Task goal:
Extract every line of the records that contains the string "width", and copy each one out in full.

----- Dataset content -----

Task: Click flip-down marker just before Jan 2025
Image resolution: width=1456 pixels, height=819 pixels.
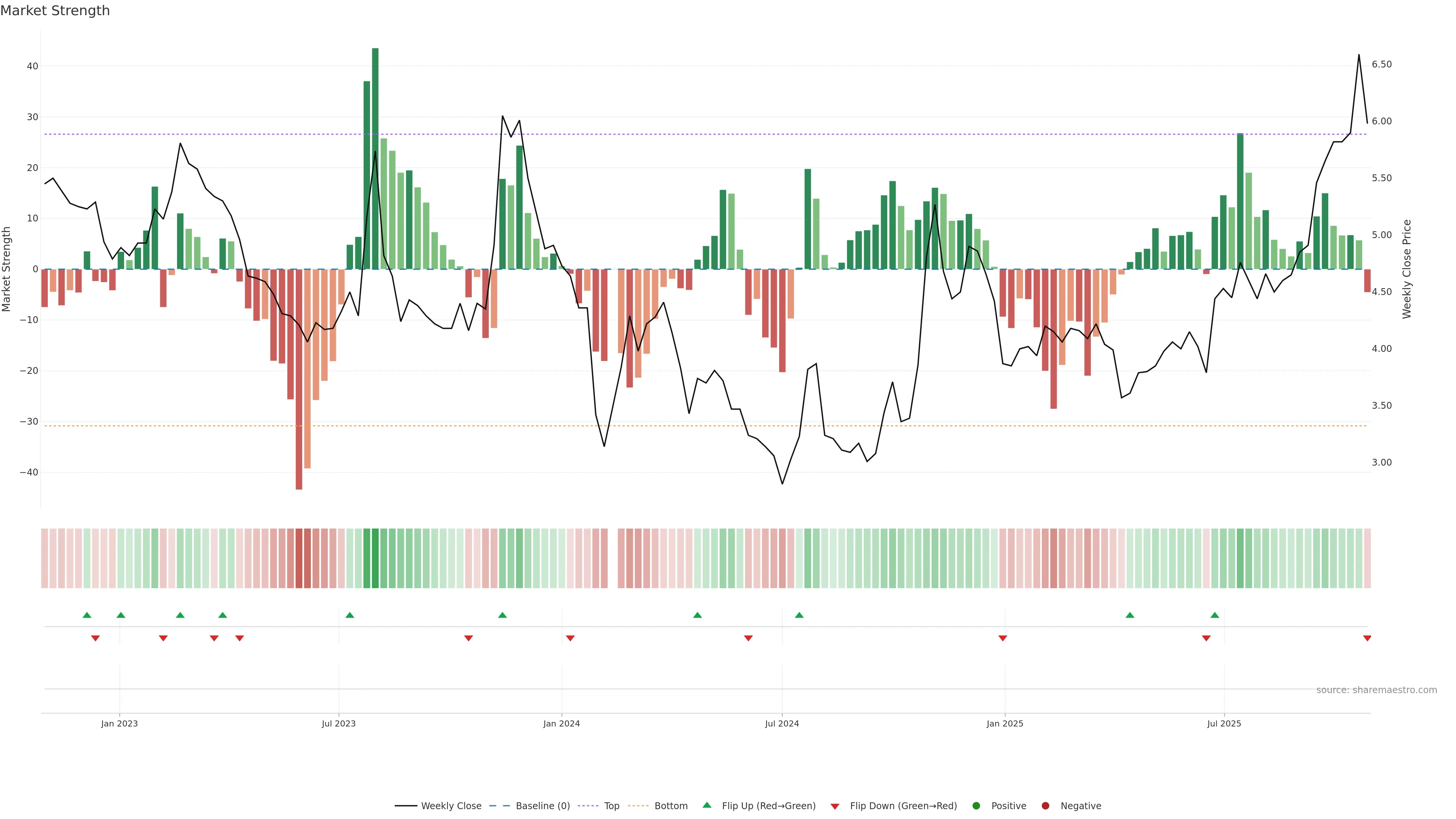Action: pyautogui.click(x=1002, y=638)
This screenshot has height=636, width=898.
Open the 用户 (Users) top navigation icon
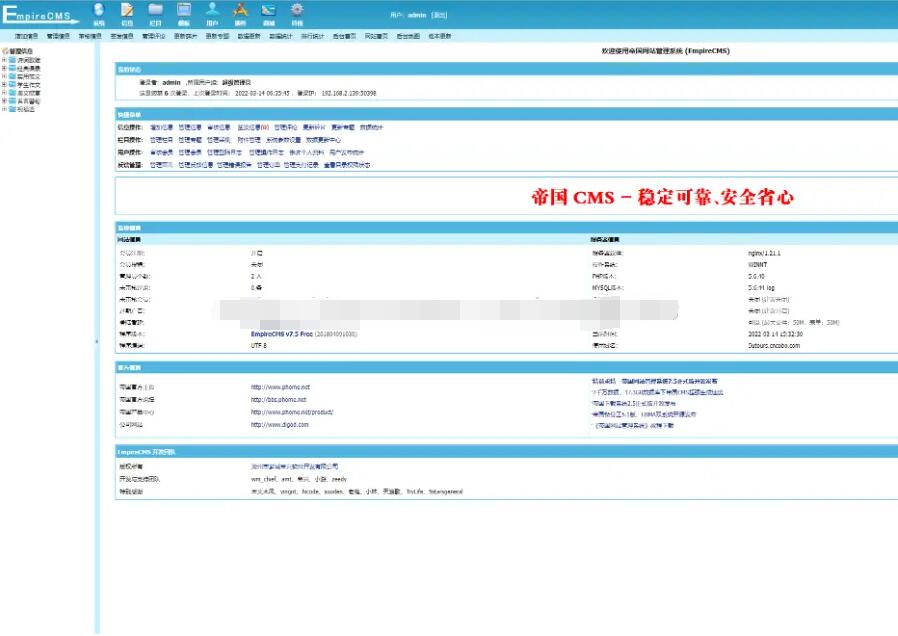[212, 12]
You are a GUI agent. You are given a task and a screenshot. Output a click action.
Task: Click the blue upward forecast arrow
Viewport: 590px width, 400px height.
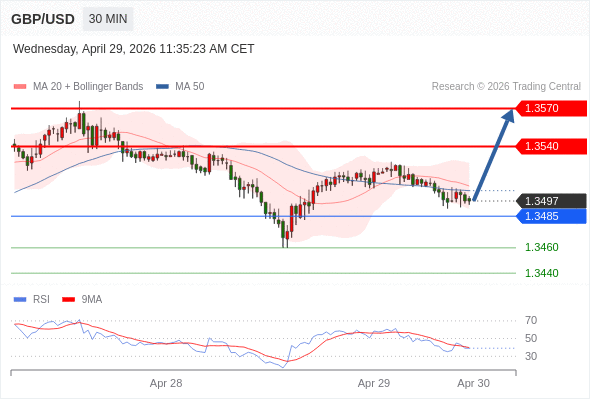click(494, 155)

-----

Reply:
Image resolution: width=1456 pixels, height=819 pixels.
This screenshot has height=636, width=898.
Viewport: 590px width, 400px height.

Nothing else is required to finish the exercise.